Instructions to follow: Copy out only the listing lines from the one containing "Click the Flipster open magazine icon" down through the one containing "Viewport: 1467px width, 314px", switching every "icon" to "symbol" and leaving everything else unchanged.

Given records:

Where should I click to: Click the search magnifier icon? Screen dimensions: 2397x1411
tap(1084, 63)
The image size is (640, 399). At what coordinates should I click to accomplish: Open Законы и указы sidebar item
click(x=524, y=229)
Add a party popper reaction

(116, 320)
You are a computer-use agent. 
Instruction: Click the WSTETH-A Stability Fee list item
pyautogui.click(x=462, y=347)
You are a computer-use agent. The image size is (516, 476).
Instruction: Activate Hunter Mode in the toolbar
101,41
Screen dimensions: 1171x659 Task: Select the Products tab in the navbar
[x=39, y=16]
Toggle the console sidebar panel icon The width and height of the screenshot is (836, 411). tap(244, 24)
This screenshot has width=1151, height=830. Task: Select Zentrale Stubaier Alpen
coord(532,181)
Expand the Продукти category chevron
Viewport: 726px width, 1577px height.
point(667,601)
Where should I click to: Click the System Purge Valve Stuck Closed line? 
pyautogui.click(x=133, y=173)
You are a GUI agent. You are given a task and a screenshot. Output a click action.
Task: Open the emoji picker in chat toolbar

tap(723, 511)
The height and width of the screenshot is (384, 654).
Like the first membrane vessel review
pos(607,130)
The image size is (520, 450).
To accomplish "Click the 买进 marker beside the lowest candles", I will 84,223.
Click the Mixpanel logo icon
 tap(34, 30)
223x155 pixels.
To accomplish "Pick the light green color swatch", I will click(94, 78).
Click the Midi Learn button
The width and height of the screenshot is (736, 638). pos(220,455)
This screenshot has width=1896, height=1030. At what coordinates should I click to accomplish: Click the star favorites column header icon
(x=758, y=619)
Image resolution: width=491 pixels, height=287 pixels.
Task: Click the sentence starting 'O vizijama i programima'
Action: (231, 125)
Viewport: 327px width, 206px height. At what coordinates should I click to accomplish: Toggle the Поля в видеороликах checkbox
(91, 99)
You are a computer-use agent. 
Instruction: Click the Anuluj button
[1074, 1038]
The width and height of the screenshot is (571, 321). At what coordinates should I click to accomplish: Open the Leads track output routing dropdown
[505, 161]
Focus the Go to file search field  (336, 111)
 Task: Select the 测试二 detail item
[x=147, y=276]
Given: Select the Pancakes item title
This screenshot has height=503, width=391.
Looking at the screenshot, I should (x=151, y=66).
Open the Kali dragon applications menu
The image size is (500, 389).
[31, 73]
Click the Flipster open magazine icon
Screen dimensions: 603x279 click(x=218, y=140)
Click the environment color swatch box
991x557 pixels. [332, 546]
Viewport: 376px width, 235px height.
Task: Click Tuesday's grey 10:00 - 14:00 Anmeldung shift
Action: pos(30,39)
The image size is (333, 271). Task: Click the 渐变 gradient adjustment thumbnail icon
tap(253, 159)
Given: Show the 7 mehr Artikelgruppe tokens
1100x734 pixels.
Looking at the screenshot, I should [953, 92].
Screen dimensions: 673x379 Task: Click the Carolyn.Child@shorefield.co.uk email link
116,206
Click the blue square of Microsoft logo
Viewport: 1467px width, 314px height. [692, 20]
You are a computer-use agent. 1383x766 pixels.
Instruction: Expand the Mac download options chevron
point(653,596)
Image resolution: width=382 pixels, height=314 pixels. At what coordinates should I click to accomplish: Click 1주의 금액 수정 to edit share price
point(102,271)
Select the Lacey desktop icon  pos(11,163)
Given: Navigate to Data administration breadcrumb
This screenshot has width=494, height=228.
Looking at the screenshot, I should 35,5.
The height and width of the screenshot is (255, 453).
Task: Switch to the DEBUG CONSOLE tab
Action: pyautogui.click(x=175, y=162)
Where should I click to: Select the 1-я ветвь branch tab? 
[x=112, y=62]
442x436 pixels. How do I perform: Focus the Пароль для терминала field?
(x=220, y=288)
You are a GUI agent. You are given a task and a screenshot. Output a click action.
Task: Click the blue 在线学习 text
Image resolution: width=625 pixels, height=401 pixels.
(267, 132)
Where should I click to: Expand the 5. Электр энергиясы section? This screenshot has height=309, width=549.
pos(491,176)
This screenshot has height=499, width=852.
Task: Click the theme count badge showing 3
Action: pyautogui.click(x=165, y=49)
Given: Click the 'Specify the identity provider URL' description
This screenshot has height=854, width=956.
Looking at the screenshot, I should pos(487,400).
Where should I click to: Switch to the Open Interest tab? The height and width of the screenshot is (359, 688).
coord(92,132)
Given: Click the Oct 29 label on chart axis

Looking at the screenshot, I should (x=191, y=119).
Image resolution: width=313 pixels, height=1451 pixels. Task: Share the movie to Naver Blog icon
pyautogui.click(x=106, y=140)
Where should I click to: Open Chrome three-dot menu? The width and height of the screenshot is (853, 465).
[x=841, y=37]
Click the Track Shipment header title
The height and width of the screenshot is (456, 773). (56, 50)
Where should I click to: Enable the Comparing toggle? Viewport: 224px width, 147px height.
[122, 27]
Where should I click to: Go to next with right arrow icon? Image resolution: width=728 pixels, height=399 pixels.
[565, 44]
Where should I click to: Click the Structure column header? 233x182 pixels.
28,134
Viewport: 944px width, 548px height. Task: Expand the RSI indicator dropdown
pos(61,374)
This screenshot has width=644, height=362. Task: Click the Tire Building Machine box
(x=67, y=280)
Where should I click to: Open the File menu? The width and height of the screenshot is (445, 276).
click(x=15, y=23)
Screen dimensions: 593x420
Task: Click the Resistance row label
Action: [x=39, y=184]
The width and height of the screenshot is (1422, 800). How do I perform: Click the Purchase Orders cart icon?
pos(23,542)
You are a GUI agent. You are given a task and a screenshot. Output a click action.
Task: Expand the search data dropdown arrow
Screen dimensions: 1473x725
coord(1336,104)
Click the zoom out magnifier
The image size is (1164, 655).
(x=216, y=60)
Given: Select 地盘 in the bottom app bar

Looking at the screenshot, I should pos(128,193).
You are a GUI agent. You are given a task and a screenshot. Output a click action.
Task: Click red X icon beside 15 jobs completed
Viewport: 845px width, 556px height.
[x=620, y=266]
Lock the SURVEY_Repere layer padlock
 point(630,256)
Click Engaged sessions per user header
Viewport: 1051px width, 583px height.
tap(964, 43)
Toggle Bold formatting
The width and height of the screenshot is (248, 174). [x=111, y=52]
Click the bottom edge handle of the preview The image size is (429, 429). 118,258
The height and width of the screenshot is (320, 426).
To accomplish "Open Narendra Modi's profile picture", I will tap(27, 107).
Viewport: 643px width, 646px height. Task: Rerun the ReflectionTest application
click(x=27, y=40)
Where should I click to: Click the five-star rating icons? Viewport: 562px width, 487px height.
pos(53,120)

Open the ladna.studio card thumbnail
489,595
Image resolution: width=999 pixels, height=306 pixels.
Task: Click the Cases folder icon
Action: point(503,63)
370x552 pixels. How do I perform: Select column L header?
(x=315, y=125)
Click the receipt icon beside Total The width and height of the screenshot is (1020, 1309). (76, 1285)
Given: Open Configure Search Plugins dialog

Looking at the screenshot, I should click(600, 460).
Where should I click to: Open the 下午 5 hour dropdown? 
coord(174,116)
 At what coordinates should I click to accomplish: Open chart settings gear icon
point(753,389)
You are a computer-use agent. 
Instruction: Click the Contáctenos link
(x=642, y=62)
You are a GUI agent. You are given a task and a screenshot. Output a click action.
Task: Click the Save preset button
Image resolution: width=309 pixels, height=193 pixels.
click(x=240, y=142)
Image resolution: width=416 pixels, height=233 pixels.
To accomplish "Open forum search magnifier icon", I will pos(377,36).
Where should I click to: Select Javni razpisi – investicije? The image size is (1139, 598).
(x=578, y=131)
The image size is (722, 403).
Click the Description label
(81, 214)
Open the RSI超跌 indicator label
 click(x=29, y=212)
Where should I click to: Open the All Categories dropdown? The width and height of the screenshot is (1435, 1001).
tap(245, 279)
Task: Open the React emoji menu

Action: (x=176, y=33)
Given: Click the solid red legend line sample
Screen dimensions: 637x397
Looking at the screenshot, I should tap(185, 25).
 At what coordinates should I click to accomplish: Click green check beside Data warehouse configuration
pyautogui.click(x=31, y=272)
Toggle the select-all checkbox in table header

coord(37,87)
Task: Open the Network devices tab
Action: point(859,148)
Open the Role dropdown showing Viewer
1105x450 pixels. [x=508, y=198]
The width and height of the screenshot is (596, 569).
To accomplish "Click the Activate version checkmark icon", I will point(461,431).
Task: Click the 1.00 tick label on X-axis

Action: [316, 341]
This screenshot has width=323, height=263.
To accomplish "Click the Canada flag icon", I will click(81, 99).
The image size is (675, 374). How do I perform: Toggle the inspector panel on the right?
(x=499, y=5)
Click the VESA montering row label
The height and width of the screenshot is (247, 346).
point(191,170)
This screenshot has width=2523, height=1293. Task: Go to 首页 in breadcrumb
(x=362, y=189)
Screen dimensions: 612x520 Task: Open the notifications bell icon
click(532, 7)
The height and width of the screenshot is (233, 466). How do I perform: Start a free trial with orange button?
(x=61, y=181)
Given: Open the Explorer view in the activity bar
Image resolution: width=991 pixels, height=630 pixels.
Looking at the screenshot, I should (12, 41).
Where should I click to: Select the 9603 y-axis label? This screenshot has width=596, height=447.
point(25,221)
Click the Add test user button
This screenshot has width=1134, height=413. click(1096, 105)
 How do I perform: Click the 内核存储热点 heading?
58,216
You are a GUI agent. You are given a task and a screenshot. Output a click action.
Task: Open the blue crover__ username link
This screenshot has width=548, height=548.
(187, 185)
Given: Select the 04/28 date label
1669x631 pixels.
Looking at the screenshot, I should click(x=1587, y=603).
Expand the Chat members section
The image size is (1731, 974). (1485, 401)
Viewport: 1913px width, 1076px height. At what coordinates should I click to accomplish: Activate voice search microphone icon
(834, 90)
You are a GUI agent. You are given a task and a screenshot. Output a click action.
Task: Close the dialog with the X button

Solution below:
Click the Flipster open magazine symbol
Screen dimensions: 603x279 click(x=218, y=140)
Click the environment color swatch box
991x557 pixels. [332, 546]
Viewport: 376px width, 235px height.
Task: Click Tuesday's grey 10:00 - 14:00 Anmeldung shift
Action: pos(30,39)
The image size is (333, 271). Task: Click the 渐变 gradient adjustment thumbnail symbol
tap(253, 159)
Given: Show the 7 mehr Artikelgruppe tokens
1100x734 pixels.
Looking at the screenshot, I should [953, 92].
Screen dimensions: 673x379 Task: Click the Carolyn.Child@shorefield.co.uk email link
116,206
Click the blue square of Microsoft logo
Viewport: 1467px width, 314px height. [692, 20]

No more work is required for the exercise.